With no resources specified

With task time of 2 seconds, and n_workers = n_tasks I expect the job to finish after 2 or 3 task times because a communication ratio must be computed by the scheduler. This appears to be true (with some extra time for overhead):

start = time.time()
worker_kwargs = {'processes' : True,
                 'threads_per_worker' : 1,
                 'n_workers' : 10,
                 'resources' : None}
output = run_staggered_workers(worker_kwargs, task_time = 1)
end = time.time()
print(end - start, "seconds")

4.981343030929565 seconds

# The process and thread ids used demonstrate that multiple workers executed the tasks:
output

[(96575, 123145573806080),
 (96578, 123145482354688),
 (96387, 123145362042880),
 (96579, 123145490063360),
 (96581, 123145560764416),
 (96573, 123145329250304),
 (96572, 123145478262784),
 (96576, 123145584574464),
 (96580, 123145451167744),
 (96387, 123145362042880)]

With resources specified

When resources are specified for the jobs, job redistribution does not occur:

start = time.time()
worker_kwargs = {'processes' : True,
                 'threads_per_worker' : 1,
                 'n_workers' : 10,
                 'resources' : {'foo' : 1}}
output = run_staggered_workers(worker_kwargs, task_time = 1)
end = time.time()
print(end - start, "seconds")

11.634655237197876 seconds

The process and thread ids used demonstrate that only one worker executed all the tasks:

output

[(96796, 123145410646016),
 (96796, 123145410646016),
 (96796, 123145410646016),
 (96796, 123145410646016),
 (96796, 123145410646016),
 (96796, 123145410646016),
 (96796, 123145410646016),
 (96796, 123145410646016),
 (96796, 123145410646016),
 (96796, 123145410646016)]

Feb 05 '19 11:02 leej3

Thanks a lot for the stand-alone snippet @leej3! I can reproduce the behaviour.

Feb 06 '19 10:02 lesteve

Reading @leej3's post more closely, it is not using .adapt so maybe this is a slightly different problem ...

Feb 06 '19 11:02 lesteve

sorry I missed the .scale in @leej3's post, so I guess this is the same problem as .adapt. Here is a slightly simpler snippet to reproduce the problem:

import time
import os
import threading
import pprint
import webbrowser

from dask.distributed import Client, LocalCluster


def do_work(task_time=0.5):
    time.sleep(task_time)
    return (os.getpid(), threading.current_thread().ident)

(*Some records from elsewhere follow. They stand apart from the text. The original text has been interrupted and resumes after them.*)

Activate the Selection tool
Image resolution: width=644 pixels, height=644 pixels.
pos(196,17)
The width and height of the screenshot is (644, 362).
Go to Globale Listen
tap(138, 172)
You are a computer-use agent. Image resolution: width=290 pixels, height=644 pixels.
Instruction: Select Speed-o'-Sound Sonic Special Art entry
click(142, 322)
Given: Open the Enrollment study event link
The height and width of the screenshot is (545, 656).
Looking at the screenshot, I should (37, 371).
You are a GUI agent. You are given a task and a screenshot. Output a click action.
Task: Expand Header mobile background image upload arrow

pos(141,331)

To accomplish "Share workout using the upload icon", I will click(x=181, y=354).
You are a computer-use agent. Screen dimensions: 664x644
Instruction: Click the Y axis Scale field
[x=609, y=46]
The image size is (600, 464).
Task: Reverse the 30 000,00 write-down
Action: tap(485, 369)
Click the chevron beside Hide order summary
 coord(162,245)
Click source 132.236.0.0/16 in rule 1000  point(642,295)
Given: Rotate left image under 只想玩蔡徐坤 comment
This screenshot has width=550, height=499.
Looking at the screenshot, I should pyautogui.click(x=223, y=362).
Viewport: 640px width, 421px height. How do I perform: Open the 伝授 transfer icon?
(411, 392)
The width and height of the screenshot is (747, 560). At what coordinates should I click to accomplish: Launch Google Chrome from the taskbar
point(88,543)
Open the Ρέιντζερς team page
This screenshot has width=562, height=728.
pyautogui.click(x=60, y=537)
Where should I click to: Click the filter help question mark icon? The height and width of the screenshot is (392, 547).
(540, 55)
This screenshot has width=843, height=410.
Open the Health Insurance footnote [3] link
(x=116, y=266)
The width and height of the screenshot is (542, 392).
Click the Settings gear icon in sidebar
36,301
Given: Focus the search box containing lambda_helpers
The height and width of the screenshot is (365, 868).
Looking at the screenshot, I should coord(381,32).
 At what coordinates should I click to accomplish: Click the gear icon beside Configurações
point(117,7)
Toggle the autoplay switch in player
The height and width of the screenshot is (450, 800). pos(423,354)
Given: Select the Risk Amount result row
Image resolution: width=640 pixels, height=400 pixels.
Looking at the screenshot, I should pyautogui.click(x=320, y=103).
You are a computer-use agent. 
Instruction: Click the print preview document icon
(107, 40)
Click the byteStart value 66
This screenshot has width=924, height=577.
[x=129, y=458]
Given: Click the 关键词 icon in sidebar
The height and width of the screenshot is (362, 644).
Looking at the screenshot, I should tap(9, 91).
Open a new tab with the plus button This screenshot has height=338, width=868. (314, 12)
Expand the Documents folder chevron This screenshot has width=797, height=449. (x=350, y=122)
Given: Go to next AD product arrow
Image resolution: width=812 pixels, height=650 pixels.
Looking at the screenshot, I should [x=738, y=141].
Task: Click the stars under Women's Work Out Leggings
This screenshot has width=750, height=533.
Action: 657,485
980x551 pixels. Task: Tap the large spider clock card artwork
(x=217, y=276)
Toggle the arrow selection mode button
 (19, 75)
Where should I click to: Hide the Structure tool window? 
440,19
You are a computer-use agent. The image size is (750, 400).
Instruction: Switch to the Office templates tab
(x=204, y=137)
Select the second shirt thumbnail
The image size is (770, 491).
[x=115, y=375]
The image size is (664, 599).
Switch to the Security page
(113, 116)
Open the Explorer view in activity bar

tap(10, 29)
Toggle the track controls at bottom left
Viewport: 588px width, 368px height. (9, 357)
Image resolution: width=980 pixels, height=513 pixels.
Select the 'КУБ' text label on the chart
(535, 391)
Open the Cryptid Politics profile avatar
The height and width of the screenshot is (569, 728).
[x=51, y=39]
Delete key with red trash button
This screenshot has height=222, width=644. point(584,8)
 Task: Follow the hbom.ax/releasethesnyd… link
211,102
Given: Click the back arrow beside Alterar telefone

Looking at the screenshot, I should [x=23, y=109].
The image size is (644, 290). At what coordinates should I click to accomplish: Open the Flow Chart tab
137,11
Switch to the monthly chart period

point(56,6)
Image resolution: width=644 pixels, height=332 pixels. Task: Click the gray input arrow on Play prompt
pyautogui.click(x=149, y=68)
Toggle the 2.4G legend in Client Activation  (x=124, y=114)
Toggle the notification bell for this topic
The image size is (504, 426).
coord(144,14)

cluster = LocalCluster(n_workers=1, threads_per_worker=3, resources={'foo': 1})
client = Client(cluster)
dashboard_port = client.scheduler_info()['services']['bokeh']
print('dashboard:', dashboard_port)
# uncomment next two lines if you want to open the dashboard. sleep 5s to give
# time to the tab to load
# webbrowser.open(f'http://localhost:{dashboard_port}/status')
# time.sleep(5)
t0 = time.time()
futures = [client.submit(do_work, pure=False, resources={'foo': 1})
           for i in range(20)]
cluster.scale(2)
output = client.gather(futures)
pprint.pprint(output)
print(time.time() - t0)

Output:

[(11660, 139795962357504),
 (11660, 139795962357504),
 (11660, 139795481229056),
 (11660, 139795962357504),
 (11660, 139795481229056),
 (11660, 139795472836352),
 (11660, 139795481229056),
 (11660, 139795962357504),
 (11660, 139795481229056),
 (11660, 139795472836352),
 (11660, 139795481229056),
 (11660, 139795962357504),
 (11660, 139795481229056),
 (11660, 139795472836352),
 (11660, 139795481229056),
 (11660, 139795962357504),
 (11660, 139795481229056),
 (11660, 139795472836352),
 (11660, 139795481229056),
 (11660, 139795962357504)]
10.067777633666992

Summary of the issue:

submit some tasks using resources
scale up your cluster
workers that are added after the task submissions are never used to do some tasks (bug only exists when using resources)

Feb 06 '19 14:02 lesteve

Thanks. A nice minimization too. Based on previous comments of this issue it seems like it will be tricky to modify the scheduler to work in a desirable manner for this case without adding unacceptable overhead to the default case where resources are not specified. At least we now have a nice and simple test for it though.

Feb 06 '19 15:02 leej3

I guess the first thing to do would be to look at @mattilyra's branch https://github.com/mattilyra/distributed/commits/resource_accounting_for_valid_workers.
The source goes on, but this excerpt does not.